MAR E MARINHEIROS.
O LADO AMARGO DAS DESCOBERTAS
Carlos Rodarte Veloso
"Correio Transmontano", 24 de Outubro de 2018
A extraordinária familiaridade entre Portugal e o mar parece explicar a precocidade da aventura portuguesa nos mares de todo o mundo, a bordo de frágeis embarcações, assim abrindo a uma Europa ainda estremunhada, horizontes bem mais vastos do que as lendas e fábulas medievais deixavam adivinhar.

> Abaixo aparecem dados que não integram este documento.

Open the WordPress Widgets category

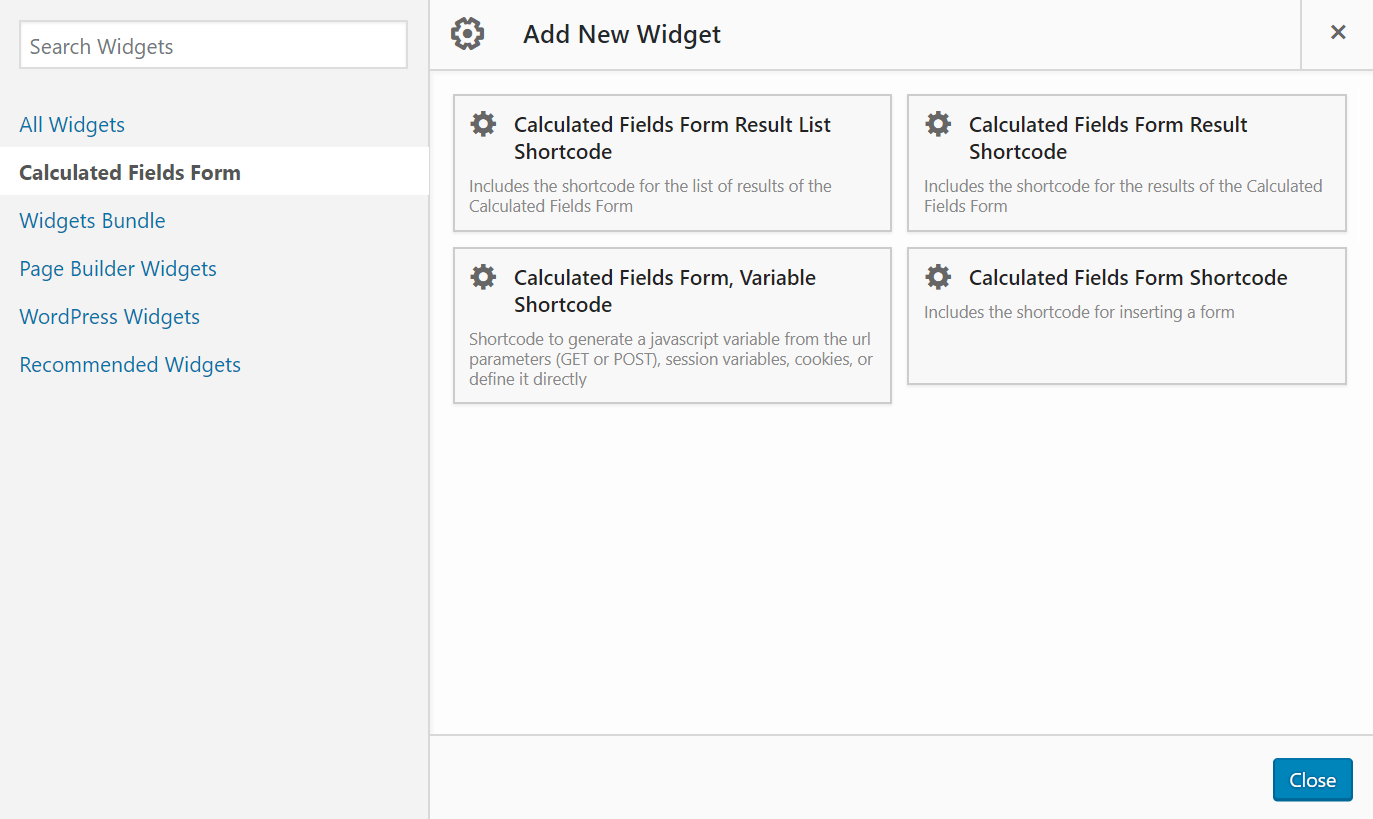click(x=109, y=316)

Nau de Vasco da Gama na 1ª viagem à Índia |
O prestígio que se encontra associado a esta aventura intercontinental não impediu que o seu principal agente, o Marinheiro, perdesse rapidamente, nos textos literários nacionais, a imagem francamente positiva dos primeiros escritos, nomeadamente d’Os Lusíadas. Passa então a assumir aspectos francamente negativos, em que se associam a brutalidade com a ignorância, a impiedade e a agressividade mais básicas. Essa imagem veio a ser radicalmente alterada com o advento dos nacionalismos dos séculos XIX e primeiro terço do XX, em total consonância com as ideologias romântica e nacionalista então em voga.

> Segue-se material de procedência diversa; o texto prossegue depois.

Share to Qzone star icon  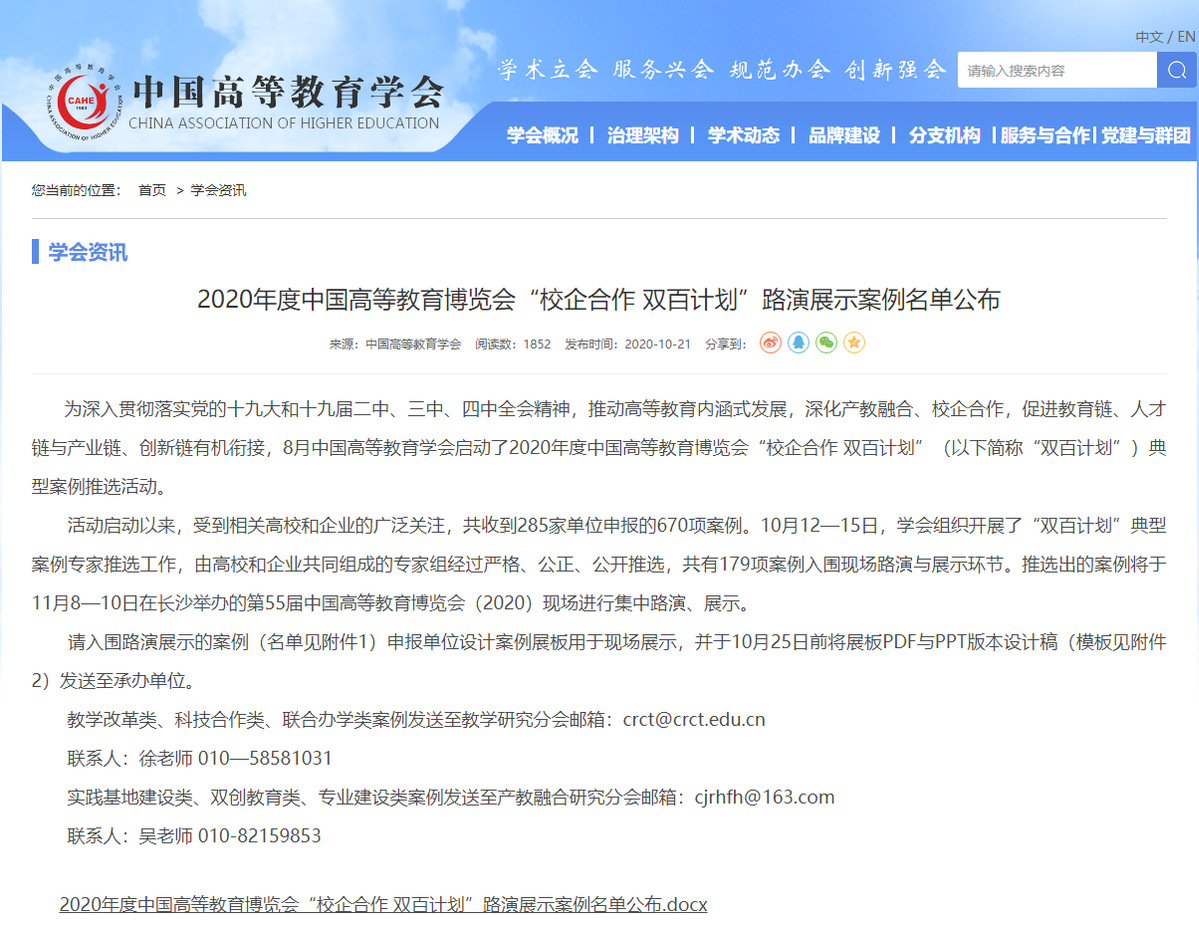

Porto de Lisboa em gravura de Theodore de Bry |
A verdade é que, em plena época da Expansão, a “Carreira da Índia”, organização de poderosas esquadras destinadas a transportar as riquezas asiáticas para Lisboa e a Europa, corresponde a um surto crescente de naufrágios, em que tem um importante papel o factor humano: a negligência ou, até, a incompetência de muitos pilotos e outros responsáveis pela tripulação, o envelhecimento dos navios e seus equipamentos somadas à ganância de quase todos, tripulantes, militares e passageiros, prejudicam a estabilidade e a segurança indispensáveis a viagens de longa duração, em mares ora tempestuosos, ora com longas e mortíferas calmarias em climas insalubres. Aos erros humanos soma-se a violência organizada da pirataria e do corso, e o criminoso negócio da escravatura, fenómenos generalizados a nível planetário e a que nenhum povo marítimo escapou.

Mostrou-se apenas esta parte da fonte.